See, now i'm not a fan of using the electronics for the howling myself. I just don't like the fact that your playing the coyote the exact same thing over and over. I have had arguments with coyotes that start out as interogation howls move to invitation howls and then end with challenge howls until the harvest happens and being able to switch from howl to howl and have the same voice doing all the howls i believe can be very important.


----------



## bl00dtrail

Brad.T,

good point......

Howling just doesn't "produce" here like it does in other areas...... I use the Howls to create a believable scenario more than lure a coyote into range.

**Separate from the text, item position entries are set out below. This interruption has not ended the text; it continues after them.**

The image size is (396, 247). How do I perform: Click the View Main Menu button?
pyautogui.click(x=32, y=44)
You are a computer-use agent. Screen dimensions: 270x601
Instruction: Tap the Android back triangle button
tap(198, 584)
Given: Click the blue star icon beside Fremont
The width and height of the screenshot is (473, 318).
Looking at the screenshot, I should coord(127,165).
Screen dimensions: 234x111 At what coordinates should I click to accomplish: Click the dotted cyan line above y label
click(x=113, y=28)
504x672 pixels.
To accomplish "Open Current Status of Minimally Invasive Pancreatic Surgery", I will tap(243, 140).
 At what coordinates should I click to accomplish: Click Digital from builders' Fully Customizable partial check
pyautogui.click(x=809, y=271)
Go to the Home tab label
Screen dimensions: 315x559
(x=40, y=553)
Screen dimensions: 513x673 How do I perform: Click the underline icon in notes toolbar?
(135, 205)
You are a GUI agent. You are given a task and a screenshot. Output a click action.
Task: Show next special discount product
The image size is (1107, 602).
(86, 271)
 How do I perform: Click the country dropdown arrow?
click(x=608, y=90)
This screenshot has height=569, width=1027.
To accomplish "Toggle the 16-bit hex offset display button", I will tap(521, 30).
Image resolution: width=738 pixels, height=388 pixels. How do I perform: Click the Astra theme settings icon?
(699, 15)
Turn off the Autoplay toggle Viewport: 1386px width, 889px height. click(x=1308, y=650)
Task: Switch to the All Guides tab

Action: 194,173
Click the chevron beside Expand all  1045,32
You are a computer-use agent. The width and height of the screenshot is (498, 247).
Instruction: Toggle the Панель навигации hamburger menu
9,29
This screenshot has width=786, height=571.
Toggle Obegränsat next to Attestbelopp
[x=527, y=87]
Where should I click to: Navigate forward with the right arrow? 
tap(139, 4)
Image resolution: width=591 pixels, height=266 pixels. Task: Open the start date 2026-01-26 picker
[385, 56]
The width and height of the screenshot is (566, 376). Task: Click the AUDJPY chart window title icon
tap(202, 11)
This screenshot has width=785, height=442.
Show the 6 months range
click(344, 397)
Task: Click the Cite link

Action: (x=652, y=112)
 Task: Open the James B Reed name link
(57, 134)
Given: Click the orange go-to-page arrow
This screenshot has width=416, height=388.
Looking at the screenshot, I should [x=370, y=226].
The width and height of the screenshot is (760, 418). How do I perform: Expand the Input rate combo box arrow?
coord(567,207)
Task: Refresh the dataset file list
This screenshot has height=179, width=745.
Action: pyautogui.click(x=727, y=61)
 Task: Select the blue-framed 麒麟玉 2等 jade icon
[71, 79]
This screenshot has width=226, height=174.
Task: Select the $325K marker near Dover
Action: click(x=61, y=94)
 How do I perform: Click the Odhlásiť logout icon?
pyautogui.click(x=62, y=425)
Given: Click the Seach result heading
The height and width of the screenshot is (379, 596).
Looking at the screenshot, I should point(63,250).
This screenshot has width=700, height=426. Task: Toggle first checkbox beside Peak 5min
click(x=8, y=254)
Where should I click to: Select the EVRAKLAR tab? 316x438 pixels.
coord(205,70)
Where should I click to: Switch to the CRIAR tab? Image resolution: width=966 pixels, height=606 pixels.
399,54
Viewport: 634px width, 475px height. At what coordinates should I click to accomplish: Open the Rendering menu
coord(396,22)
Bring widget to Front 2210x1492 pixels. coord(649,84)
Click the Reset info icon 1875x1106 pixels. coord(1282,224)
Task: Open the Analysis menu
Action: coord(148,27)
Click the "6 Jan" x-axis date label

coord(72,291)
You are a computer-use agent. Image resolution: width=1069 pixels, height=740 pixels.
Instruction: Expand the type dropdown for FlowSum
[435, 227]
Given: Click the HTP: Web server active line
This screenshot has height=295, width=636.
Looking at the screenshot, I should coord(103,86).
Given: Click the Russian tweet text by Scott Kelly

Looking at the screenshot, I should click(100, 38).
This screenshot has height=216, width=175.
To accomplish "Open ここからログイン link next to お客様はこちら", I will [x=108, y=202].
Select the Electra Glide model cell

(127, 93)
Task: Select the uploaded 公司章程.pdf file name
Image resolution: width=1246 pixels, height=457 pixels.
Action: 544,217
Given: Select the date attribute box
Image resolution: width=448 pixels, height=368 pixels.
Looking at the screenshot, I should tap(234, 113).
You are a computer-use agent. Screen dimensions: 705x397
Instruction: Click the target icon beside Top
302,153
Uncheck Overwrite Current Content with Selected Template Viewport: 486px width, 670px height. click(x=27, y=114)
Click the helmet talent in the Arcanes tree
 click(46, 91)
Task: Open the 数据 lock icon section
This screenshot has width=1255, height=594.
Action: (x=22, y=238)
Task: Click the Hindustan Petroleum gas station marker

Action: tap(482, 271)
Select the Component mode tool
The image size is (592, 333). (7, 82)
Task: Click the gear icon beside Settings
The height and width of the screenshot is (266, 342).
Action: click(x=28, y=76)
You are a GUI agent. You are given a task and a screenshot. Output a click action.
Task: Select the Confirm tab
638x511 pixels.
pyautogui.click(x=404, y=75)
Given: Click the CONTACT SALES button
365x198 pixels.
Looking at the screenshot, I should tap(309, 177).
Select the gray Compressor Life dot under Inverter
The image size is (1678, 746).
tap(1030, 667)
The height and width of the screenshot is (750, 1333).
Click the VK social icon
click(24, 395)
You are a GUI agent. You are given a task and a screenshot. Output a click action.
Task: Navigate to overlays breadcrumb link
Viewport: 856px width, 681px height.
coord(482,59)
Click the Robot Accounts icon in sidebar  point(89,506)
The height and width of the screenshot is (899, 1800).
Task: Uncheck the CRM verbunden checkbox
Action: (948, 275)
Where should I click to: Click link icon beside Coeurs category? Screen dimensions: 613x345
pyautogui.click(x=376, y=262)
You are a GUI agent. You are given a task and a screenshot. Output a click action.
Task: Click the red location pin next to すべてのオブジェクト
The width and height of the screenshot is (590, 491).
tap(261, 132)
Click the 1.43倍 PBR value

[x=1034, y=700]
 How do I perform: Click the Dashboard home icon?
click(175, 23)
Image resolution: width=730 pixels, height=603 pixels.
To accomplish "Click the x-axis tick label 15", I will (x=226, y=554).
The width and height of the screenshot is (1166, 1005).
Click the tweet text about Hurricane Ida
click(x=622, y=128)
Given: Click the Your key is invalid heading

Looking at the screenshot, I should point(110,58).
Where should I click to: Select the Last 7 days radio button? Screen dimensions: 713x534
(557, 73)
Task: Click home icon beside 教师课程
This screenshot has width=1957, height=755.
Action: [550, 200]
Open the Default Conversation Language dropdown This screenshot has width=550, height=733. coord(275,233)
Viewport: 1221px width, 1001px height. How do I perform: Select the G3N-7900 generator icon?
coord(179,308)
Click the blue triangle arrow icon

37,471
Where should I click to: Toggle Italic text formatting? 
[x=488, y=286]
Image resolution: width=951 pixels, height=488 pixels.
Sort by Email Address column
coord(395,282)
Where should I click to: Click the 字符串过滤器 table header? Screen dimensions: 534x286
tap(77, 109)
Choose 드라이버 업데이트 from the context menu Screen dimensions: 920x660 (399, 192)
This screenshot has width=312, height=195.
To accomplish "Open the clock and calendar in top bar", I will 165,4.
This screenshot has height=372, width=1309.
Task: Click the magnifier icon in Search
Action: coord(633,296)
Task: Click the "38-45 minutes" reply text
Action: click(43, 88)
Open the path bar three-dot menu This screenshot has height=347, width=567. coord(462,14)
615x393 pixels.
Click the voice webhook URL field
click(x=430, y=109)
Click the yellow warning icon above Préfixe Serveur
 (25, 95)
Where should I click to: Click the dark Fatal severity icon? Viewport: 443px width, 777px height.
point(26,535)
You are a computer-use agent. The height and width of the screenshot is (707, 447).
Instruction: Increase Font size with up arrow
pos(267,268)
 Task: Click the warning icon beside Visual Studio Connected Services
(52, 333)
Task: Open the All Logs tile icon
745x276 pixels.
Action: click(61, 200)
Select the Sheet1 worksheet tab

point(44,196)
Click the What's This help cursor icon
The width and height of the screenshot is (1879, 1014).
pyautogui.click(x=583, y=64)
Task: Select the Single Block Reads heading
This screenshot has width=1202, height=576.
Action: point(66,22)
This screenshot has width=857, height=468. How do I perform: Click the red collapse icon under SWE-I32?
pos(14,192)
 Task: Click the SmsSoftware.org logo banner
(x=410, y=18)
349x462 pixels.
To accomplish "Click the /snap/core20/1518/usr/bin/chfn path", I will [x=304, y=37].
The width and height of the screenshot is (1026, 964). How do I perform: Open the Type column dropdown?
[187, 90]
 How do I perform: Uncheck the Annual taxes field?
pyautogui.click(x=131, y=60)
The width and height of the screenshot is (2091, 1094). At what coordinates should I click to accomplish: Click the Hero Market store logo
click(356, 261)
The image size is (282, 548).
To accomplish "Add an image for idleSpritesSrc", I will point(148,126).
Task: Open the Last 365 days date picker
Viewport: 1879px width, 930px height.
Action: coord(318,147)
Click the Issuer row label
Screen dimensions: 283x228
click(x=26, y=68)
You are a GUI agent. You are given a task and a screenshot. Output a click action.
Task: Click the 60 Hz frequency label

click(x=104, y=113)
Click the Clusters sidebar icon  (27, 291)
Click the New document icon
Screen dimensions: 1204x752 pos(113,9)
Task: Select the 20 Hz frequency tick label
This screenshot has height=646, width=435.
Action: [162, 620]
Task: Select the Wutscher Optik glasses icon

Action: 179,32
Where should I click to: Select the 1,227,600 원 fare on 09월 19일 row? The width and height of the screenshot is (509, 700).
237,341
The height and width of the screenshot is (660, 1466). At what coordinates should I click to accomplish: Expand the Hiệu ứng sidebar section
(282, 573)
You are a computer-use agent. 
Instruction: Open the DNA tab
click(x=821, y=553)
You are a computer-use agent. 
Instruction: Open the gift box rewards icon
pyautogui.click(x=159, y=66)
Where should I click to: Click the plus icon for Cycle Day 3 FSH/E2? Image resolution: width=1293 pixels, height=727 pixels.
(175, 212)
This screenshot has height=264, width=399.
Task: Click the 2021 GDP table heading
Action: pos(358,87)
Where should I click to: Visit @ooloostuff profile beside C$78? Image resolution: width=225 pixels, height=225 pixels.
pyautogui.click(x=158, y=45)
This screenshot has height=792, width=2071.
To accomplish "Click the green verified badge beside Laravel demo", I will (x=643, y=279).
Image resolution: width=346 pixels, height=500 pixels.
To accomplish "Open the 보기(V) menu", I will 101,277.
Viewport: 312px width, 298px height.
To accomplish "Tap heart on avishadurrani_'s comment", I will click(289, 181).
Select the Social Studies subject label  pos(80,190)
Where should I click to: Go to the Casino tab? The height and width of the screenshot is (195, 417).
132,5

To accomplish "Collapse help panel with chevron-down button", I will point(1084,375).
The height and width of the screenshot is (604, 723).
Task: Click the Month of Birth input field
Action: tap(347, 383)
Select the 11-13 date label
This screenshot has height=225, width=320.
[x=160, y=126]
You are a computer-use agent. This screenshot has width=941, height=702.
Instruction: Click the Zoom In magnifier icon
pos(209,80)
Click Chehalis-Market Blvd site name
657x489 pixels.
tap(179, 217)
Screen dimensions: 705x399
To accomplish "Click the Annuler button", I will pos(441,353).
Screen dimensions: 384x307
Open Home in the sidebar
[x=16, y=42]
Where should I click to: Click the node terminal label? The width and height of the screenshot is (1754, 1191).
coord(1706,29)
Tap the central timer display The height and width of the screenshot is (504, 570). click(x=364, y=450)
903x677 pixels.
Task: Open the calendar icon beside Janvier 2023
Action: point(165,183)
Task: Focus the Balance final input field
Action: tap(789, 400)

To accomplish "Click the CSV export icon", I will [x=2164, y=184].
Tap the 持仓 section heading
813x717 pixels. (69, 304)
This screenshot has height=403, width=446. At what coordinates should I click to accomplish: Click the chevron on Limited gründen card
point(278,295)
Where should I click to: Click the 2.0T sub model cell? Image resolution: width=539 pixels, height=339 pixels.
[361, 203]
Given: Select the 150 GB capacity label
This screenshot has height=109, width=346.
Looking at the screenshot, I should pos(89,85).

I really don't like the Tally-Ho either....? I must be weird :roll:


----------



## Brad.T

You don't have good responses in the end of feburary even? I understand that the population is not as dense out there so they don't have the competition factor to deal with so much but i would think curriosty and mating would cause some attention for coming to howls. Are you hunting a lot of wooded areas? if so i can guarantee you that the coyotes your howling in are staying "unseen" I have coyotes out on the plains get around me when coming to howls and really put the sneak on before commiting to the call. It just seems like they rarely want to come in racing when responding to howls i suppose to size up the other coyote before challenging him to a fight. or to make sure there isn't already a "crowd" to deal with, unless you get a mated pair coming in then watch out.


----------



## SDHandgunner

I love the transmission funnel too. Sometimes necessity is the mother of invention, such was the case with the transmission funnel.

Actually the transmission funned I use is a two piece afair. It is a regular funnel (with about a 6" opening on top) that has threads on it and the long skinny adaptor to use as a transmission funnel screws onto the main part. I simply cut both ends off to the diameter I needed. Then it is a simple matter of unscrewing the funnel and I have my Crit-r-Call to use without the funnel.

I'll try to get a photo posted for you Brad.

Larry


----------



## Brad.T

Ya i need to see that!


----------



## Fallguy

Brad

How does that AP 6 work? I mean, how do you work it. I remember you showing me that one and also I have seen it in stores. If I remember right there was a black band on the mouthpiece. Does that stay on it? Do you bite the call? Just curious as to how that thing is used.


----------



## bl00dtrail

Brad.T said:


> You don't have good responses in the end of feburary even? I understand that the population is not as dense out there so they don't have the competition factor to deal with so much but i would think curriosty and mating would cause some attention for coming to howls. Are you hunting a lot of wooded areas? if so i can guarantee you that the coyotes your howling in are staying "unseen" I have coyotes out on the plains get around me when coming to howls and really put the sneak on before commiting to the call. It just seems like they rarely want to come in racing when responding to howls i suppose to size up the other coyote before challenging him to a fight. or to make sure there isn't already a "crowd" to deal with, unless you get a mated pair coming in then watch out.


well.......

IMO howling doesn't work as well because of the territory issue more than anything. If the coyotes have 2-4 mile home-ranges they know that they can't keep every other creature out of it (I'm sure they'd like too). Also since the populations aren't nearly as dense as they are west of the big river so if a coyote does "sneak in" like you were saying they may have me pegged for the rest of the season??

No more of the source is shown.